Renato non sapeva, quando ha iniziato a lavorare ai dischi, che sarebbero stati due: “Abbiamo lavorato su quattro fronti su tutte le canzoni dell’albuum. Mi sono assunto l’onere che questi lavori fossero compatibili. Prima abbiamo steso la parte primaria, ovvero le ritmiche. Una volta che il tutto era omogeneo mi sono chiuso in studio per chiudere il capitolo uno. Dopo averlo pubblicato mi sono richiuso in studio per il capitolo due”
Sul secondo capitolo di “Amo” hanno lavorato tre grandi produttori artistici: Trevor Horn, Danilo Madonia e Celso Valli. “E’ stato bello potermi mettere alla prova con questa convivenza. Stimo molto Trevor, il mio prossimo lavoro vorrei farlo con lui”.
Nella sala della conferenza stampa era presente un’immagine di Renato insieme a Mimì e Loredana Bertè. Un ricordo di quando tutti e tre soggiornavano insieme a Milano, alla ricerca di un contatto discografico. Non si poteva quindi non parlare dei grandi cantanti della musica italiana: “Nella mia generazione qualcuno si è perso, la commistione tra politica e musica ha inquinato un po’le acque, ma poi si è andati dove si doveva andare.
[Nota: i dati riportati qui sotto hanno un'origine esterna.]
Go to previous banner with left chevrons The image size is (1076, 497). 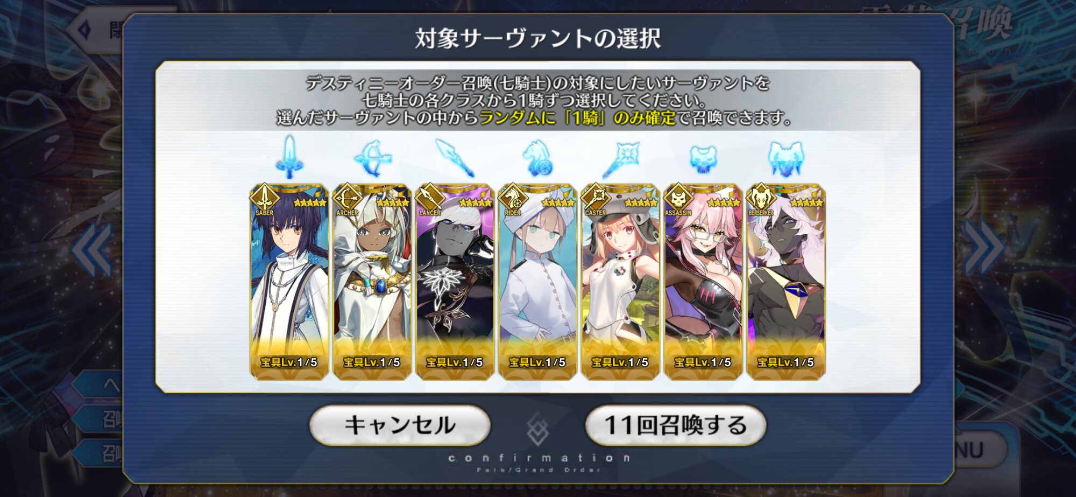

Oggi basterebbe un’attenzione maggiore da parte di tutti”.
C’è un grosso problema legato alle nuove generazioni: “Non trovo giusto che l’artista oggi deve cantare quello che vuole il produttore. Gente come Lucio Dalla non ne vedremo più. Oggi c’è il desiderio di snaturalizzare la gente, di incanalarla. Ma se non c’è chi scrive agli artisti una canzone decente…Gli artisti italiani devono anche avere la possibilità di sbagliare per crescere. A chi è cresciuto ieri è stata data quella possibilità”. Oggi insomma si guarda troppo all’esteriorità: “Una volta si diceva, facci sentire cosa sai fare, e basta”.
Mancano ‘i luoghi della musica’, per favorire l’incontro tra i giovani: “Se tu prendi un ragazzo, lo metti da solo davanti al Pro Tools (software per produrre musica ndr.), alla fine la musica diventa un soliloquio triste. Noi suonavamo in una cantina, mettevamo i cartoni delle uova sui muri per non far passare il suono…sentire il basso e trovare sul giro del basso la batteria…quella era linfa. Sette note riescono a fare delle cose imbarazzanti. Date spazi ai giovani, create un palazzo della musica. Questo sarebbe un grande passo, i giovani devono incontrarsi e suonare. La musica da sola non suona”.
Nel disco infine c’è un omaggio a Roma, la città eterna, nel brano “amoR”: “Ho voluto fare questo omaggio. Non ho mai cantato granchè Roma, la mia Roma l’ho tenuta sempre un po’ lì. Dovendo parlare di questi miei anni di militanza della musica e di quello che questa citta mi ha dato – io cantavo in piazza quando i teatri non mi volevano -, Roma non si è mai negata”.